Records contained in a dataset

• • • •

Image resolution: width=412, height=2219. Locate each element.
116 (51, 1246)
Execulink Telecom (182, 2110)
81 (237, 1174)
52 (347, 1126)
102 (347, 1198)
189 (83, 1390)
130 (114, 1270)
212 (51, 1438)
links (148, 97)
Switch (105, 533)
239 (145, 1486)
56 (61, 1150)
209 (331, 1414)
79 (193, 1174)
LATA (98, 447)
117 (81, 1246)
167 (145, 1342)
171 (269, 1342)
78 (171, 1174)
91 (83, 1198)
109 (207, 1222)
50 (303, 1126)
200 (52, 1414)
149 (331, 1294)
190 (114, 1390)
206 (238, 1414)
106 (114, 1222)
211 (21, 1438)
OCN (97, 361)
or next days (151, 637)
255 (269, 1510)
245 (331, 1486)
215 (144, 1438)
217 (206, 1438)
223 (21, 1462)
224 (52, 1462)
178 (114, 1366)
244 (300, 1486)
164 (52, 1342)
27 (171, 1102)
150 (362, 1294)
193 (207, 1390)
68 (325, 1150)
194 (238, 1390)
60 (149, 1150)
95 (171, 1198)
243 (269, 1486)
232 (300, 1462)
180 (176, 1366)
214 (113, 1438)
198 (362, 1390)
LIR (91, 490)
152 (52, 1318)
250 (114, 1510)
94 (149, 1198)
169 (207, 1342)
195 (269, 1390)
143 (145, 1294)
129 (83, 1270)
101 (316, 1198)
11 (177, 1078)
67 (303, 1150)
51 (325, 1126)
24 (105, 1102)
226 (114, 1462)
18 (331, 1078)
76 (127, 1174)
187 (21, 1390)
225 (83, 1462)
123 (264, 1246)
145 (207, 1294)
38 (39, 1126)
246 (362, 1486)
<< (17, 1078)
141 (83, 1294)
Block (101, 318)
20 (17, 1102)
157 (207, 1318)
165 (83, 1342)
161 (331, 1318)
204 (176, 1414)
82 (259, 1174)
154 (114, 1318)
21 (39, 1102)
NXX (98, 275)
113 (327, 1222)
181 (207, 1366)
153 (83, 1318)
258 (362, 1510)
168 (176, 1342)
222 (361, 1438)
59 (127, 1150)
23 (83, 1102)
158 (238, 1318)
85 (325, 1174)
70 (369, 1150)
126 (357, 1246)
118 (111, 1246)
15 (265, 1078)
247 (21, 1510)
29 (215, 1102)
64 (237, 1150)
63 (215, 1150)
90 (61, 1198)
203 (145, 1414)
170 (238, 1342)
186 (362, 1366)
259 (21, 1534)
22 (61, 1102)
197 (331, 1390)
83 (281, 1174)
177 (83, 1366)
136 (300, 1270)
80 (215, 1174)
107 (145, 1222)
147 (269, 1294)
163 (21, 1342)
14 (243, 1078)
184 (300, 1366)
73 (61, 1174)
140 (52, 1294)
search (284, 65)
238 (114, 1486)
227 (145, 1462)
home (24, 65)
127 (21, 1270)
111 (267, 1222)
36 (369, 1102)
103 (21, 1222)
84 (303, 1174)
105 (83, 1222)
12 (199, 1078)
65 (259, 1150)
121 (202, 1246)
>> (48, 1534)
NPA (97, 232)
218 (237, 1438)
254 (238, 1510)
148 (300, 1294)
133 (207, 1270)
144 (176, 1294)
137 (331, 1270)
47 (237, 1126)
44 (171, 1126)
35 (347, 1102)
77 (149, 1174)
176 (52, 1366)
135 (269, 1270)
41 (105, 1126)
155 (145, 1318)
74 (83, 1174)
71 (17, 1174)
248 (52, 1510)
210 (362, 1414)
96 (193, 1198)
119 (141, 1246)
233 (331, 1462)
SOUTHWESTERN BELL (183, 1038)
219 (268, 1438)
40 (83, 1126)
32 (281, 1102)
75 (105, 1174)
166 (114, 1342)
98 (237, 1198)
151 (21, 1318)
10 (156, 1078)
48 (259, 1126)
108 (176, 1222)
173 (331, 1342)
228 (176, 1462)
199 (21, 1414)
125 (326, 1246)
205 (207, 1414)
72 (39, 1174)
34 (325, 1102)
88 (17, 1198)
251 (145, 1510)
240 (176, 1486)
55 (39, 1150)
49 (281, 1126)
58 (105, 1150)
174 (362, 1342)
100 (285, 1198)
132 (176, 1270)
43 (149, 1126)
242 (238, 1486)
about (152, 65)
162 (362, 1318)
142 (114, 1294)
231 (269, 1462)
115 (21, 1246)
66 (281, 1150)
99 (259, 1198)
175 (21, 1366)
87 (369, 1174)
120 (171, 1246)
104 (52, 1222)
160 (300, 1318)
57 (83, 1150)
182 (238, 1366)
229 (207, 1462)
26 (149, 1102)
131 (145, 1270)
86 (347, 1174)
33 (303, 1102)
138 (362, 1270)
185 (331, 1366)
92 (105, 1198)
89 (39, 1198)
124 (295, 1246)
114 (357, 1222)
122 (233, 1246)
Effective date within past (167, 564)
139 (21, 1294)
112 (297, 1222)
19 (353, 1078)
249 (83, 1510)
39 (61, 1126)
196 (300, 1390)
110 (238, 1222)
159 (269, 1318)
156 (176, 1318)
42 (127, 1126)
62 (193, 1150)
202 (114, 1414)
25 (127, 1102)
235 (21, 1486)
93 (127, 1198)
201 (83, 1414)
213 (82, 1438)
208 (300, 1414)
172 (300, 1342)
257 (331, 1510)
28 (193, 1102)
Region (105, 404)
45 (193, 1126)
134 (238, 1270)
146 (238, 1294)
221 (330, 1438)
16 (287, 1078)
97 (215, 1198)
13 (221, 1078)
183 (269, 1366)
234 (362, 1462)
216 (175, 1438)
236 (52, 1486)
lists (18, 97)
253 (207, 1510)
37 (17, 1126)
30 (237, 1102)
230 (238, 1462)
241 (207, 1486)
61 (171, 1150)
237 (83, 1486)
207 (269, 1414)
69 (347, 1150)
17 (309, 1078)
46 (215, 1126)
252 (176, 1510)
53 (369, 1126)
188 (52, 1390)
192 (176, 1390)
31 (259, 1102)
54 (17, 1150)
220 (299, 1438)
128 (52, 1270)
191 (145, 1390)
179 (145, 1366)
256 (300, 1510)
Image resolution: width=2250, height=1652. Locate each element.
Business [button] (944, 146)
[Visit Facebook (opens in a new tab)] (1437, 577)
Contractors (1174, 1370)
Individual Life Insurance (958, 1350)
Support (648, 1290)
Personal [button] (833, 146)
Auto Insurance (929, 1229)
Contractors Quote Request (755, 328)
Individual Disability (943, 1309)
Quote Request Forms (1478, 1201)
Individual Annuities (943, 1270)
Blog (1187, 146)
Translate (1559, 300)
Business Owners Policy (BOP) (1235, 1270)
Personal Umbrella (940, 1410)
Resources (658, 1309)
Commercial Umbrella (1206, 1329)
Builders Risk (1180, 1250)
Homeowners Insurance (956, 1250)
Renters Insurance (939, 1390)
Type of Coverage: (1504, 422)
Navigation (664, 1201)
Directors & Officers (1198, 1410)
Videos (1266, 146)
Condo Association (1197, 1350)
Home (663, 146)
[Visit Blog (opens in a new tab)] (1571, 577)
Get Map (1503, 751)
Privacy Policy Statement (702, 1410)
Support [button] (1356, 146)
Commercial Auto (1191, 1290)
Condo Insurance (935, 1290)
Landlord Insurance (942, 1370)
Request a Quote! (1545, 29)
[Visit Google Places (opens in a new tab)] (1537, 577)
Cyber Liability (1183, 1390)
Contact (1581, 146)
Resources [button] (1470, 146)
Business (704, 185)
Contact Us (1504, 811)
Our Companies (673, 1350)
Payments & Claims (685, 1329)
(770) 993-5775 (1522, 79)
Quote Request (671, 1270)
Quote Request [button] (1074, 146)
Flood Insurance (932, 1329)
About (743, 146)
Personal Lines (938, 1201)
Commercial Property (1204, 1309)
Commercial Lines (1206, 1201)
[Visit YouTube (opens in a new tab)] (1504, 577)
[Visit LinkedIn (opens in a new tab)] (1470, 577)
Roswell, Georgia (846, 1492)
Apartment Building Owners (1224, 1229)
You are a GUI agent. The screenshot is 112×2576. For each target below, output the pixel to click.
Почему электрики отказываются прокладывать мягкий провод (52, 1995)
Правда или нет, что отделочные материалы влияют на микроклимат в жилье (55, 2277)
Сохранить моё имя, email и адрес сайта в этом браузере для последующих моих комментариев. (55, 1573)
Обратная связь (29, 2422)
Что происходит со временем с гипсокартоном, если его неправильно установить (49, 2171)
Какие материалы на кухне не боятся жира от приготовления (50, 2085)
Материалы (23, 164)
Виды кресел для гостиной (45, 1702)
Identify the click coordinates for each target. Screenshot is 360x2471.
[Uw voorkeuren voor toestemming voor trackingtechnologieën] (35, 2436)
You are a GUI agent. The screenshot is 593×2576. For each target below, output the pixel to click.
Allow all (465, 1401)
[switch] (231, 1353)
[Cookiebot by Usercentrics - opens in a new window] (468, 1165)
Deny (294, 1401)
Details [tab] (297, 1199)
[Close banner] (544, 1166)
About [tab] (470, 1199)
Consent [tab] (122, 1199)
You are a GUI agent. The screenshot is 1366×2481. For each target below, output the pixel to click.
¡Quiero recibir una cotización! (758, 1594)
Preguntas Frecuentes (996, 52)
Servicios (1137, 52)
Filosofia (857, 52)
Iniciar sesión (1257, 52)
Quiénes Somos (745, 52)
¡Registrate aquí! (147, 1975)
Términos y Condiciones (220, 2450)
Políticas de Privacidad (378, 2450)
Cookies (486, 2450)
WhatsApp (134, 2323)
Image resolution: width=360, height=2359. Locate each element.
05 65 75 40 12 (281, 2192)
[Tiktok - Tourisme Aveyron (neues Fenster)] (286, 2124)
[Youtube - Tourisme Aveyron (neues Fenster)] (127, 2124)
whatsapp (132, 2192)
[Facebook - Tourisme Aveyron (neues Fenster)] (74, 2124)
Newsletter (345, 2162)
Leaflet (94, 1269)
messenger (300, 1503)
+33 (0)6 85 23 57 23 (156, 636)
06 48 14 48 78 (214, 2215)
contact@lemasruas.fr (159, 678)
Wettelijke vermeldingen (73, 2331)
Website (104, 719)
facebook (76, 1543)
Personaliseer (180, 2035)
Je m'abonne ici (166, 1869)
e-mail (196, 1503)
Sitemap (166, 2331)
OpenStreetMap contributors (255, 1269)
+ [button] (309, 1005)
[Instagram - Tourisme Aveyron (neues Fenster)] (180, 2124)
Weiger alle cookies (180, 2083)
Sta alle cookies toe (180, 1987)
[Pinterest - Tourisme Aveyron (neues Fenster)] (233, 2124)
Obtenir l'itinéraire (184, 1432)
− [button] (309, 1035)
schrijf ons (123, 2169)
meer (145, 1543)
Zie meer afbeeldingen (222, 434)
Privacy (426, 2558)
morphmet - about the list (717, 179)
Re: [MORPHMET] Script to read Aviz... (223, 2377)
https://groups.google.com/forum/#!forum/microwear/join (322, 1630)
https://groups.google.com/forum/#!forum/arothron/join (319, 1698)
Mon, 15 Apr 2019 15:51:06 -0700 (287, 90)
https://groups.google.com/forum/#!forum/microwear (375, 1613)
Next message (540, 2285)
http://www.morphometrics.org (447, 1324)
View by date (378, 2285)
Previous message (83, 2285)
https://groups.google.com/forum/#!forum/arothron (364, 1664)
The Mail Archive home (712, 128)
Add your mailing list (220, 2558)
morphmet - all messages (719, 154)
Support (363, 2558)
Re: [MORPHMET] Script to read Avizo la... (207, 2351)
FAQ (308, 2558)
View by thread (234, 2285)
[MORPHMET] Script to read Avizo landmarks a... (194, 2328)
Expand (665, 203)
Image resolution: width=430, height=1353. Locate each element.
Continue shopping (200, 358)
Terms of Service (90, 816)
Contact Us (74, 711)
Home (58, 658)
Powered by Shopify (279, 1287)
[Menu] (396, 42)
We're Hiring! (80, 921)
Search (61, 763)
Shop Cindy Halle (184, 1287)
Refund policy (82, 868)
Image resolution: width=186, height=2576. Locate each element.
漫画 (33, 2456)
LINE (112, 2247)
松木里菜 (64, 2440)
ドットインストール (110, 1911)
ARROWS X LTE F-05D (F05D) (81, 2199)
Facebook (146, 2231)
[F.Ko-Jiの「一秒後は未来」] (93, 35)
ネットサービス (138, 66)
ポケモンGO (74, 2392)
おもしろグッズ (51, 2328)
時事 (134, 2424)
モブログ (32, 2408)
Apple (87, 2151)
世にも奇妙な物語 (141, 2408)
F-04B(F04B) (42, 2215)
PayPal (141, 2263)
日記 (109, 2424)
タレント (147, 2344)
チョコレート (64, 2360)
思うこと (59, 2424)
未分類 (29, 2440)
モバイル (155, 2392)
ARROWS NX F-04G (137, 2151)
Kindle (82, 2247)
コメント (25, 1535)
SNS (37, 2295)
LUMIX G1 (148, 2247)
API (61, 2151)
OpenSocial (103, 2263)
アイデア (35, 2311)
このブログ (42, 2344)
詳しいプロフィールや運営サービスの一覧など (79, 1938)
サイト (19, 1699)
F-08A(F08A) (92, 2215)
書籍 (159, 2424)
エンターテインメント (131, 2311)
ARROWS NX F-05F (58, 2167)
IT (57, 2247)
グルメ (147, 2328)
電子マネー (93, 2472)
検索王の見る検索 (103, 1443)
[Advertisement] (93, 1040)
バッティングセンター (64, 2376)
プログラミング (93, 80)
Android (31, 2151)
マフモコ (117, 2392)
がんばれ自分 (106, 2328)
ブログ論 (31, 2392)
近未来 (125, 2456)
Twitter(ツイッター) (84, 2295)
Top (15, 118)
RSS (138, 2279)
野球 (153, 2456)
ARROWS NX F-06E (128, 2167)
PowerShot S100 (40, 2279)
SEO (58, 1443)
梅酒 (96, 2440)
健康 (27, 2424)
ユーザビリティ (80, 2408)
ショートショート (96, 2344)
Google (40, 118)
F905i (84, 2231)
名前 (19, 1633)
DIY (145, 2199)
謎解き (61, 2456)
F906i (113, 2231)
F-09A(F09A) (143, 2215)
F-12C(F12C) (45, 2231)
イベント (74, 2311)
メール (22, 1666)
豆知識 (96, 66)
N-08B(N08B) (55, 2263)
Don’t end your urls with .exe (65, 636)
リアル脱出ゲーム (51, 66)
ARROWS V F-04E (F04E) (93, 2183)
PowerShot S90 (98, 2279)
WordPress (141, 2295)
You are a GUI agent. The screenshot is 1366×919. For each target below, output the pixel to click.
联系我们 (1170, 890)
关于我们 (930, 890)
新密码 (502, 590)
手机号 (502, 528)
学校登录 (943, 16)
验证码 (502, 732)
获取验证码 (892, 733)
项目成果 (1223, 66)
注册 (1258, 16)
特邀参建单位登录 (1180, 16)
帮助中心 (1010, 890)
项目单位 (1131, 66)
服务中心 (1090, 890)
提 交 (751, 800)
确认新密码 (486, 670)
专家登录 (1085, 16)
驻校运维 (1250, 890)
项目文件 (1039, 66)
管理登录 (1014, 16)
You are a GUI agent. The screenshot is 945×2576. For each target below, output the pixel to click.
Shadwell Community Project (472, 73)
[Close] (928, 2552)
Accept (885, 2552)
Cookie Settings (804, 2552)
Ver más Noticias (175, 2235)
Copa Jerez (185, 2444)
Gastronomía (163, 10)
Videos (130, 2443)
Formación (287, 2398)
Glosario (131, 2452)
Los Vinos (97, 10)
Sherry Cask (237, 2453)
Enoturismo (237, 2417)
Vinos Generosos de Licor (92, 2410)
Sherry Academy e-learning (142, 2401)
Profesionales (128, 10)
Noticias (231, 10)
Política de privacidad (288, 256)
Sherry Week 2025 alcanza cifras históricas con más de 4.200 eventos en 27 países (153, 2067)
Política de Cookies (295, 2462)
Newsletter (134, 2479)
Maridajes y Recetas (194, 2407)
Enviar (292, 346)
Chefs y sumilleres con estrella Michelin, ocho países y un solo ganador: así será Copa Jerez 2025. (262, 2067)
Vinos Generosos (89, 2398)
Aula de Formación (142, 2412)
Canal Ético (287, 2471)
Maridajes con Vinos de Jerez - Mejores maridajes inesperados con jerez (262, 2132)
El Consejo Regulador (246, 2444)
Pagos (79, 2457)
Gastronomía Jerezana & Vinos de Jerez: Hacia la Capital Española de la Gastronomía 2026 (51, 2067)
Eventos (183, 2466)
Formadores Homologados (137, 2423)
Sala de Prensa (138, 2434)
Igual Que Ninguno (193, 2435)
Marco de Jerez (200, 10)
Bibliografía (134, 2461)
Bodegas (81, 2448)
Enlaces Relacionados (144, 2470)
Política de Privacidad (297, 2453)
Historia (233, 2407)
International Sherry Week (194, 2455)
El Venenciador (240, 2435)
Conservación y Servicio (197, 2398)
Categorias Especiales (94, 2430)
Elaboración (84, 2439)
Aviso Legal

• • • •

#### Your task
Could you reproduce exactly the lines of the entries above, from the one with "The Mail Archive home (712, 128)" through the one with "Home (58, 658)", and nothing else?

#### Output for this exercise
The Mail Archive home (712, 128)
Add your mailing list (220, 2558)
morphmet - all messages (719, 154)
Support (363, 2558)
Re: [MORPHMET] Script to read Avizo la... (207, 2351)
FAQ (308, 2558)
View by thread (234, 2285)
[MORPHMET] Script to read Avizo landmarks a... (194, 2328)
Expand (665, 203)
Image resolution: width=430, height=1353. Locate each element.
Continue shopping (200, 358)
Terms of Service (90, 816)
Contact Us (74, 711)
Home (58, 658)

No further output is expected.